What decisions should we make when we create our document-feature matrix?
To apply the dictionary, we use the dictionary
argument of the dfm
function.
uk_sentiment <- dfm(uk_dfm, dictionary = dict_lsd)
uk_sentiment
#> Document-feature matrix of: 6 documents, 4 features (50.0% sparse) and 6 docvars.
#> features
#> docs negative positive neg_positive neg_negative
#> UK_natl_1970_en_Con 349 782 0 0
#> UK_natl_1970_en_Lab 330 698 0 0
#> UK_natl_1970_en_Lib 85 177 0 0
#> UK_natl_1974_en_Con 437 899 0 0
#> UK_natl_1974_en_Lab 273 500 0 0
#> UK_natl_1974_en_Lib 350 495 0 0
Let’s add the net sentiment to the docvars of our corpus. We should also create a net sentiment from the positive and negative categories.
docvars(uk_subset, "net_sentiment") <- as.numeric(uk_sentiment[, 2]) - as.numeric(uk_sentiment[, 1])
docvars(uk_subset)
#> Country Type Year Language Party
#> 1 UK natl 1970 en Con
#> 2 UK natl 1970 en Lab
#> 3 UK natl 1970 en Lib
#> 4 UK natl 1974 en Con
#> 5 UK natl 1974 en Lab
#> 6 UK natl 1974 en Lib
#> _source
#> 1 /Users/kbenoit/Dropbox/QUANTESS/corpora/ukManRenamed/UK_natl_1970_en_Con.txt
#> 2 /Users/kbenoit/Dropbox/QUANTESS/corpora/ukManRenamed/UK_natl_1970_en_Lab.txt
#> 3 /Users/kbenoit/Dropbox/QUANTESS/corpora/ukManRenamed/UK_natl_1970_en_Lib.txt
#> 4 /Users/kbenoit/Dropbox/QUANTESS/corpora/ukManRenamed/UK_natl_1974_en_Con.txt
#> 5 /Users/kbenoit/Dropbox/QUANTESS/corpora/ukManRenamed/UK_natl_1974_en_Lab.txt
#> 6 /Users/kbenoit/Dropbox/QUANTESS/corpora/ukManRenamed/UK_natl_1974_en_Lib.txt
#> net_sentiment
#> 1 433
#> 2 368
#> 3 92
#> 4 462
#> 5 227
#> 6 145
Time to plot! First we create a data frame from our corpus variables.

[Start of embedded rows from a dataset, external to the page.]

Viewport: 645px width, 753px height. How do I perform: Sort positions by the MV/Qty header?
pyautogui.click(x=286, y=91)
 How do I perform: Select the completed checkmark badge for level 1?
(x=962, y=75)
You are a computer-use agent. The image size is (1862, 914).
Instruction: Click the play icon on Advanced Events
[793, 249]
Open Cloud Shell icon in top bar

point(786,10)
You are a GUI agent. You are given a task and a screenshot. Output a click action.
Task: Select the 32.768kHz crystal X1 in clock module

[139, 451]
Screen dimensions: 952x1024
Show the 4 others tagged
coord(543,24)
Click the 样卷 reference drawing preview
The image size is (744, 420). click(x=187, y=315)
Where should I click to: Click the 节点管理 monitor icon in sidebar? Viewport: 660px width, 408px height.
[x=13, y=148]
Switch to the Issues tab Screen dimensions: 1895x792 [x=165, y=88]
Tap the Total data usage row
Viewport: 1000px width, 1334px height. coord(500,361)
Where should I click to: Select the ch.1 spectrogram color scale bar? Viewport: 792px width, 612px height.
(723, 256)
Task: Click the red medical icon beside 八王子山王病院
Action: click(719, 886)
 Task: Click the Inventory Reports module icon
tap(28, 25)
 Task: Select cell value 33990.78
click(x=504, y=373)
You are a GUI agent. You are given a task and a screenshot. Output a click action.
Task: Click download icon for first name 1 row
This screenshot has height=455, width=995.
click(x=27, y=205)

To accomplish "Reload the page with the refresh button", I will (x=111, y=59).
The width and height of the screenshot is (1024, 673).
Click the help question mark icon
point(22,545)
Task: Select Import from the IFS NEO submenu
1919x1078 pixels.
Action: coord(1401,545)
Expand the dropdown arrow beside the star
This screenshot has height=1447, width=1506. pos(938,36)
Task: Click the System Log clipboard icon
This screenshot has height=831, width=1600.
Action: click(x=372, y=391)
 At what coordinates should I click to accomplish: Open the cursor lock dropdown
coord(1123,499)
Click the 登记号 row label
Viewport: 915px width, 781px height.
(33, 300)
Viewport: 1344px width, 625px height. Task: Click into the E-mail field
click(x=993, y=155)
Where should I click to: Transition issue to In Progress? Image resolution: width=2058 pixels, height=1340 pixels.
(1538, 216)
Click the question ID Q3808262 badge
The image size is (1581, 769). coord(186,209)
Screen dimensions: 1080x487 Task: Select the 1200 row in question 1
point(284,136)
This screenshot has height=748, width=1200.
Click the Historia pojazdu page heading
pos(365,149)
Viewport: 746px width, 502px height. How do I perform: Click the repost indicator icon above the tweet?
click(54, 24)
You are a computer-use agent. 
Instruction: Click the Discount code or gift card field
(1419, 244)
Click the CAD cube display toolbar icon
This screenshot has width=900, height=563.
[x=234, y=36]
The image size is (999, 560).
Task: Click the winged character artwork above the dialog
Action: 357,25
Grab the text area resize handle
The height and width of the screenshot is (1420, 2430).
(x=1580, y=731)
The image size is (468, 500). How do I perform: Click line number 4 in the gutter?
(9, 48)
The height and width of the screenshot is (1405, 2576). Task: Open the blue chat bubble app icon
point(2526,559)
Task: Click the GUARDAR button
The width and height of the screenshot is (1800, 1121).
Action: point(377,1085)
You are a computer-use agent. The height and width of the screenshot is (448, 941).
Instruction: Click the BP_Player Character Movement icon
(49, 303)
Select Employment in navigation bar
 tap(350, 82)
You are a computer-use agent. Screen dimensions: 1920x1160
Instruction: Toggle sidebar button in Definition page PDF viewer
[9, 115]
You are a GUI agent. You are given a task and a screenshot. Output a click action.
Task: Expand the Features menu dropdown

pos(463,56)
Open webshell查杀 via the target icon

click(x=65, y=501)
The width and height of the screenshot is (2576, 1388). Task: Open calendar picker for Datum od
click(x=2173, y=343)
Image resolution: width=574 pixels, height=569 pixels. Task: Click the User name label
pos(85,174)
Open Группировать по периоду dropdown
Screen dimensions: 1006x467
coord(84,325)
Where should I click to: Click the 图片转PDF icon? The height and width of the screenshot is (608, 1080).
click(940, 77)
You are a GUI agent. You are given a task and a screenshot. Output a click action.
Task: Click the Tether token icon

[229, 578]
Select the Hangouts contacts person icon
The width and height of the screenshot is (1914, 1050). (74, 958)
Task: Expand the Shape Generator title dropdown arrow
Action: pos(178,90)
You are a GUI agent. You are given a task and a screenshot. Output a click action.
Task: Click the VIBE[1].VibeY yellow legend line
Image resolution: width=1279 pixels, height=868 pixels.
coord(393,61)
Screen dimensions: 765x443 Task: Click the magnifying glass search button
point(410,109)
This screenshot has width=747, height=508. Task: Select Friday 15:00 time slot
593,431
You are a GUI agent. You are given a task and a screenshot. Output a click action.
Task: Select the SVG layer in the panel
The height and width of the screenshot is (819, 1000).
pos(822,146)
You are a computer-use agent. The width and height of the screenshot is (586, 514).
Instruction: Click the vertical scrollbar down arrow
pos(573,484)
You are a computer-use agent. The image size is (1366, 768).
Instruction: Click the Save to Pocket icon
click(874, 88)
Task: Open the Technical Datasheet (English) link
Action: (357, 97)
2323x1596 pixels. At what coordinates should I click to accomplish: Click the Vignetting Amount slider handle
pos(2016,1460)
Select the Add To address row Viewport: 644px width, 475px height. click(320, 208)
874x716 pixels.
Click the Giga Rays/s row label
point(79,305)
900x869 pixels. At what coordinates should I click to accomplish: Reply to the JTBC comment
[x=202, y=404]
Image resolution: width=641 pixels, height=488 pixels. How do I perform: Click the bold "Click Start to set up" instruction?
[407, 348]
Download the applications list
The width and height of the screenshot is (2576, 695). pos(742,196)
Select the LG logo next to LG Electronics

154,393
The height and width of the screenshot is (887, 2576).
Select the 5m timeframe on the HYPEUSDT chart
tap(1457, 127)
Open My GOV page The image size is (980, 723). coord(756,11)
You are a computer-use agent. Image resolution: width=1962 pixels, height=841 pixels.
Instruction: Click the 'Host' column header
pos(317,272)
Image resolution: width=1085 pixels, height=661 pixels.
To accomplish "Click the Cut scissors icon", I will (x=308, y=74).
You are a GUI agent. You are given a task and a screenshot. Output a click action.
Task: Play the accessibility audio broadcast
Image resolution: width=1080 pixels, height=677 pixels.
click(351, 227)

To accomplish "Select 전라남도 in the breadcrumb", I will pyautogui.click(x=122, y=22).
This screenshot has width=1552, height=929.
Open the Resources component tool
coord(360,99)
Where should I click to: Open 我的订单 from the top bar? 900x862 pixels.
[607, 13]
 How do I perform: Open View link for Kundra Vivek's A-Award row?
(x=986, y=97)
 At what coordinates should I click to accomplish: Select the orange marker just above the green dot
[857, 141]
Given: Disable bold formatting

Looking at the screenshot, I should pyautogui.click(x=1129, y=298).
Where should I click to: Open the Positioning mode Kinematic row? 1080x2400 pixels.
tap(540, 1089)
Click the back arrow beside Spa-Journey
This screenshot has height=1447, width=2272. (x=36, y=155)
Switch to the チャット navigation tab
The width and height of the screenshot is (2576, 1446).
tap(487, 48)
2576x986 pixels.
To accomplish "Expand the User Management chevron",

uk_df <- as.data.frame(docvars(uk_subset)) %>%
tibble::rownames_to_column("text")
ggplot(data = uk_df, mapping = aes(x = Year, y = net_sentiment, color = Party)) +
geom_point(aes(shape = Party), size = 2.5) +
geom_line(alpha = 0.5) +
theme_minimal()
Did we miss anything? What are some additional steps that we would do in a real analysis?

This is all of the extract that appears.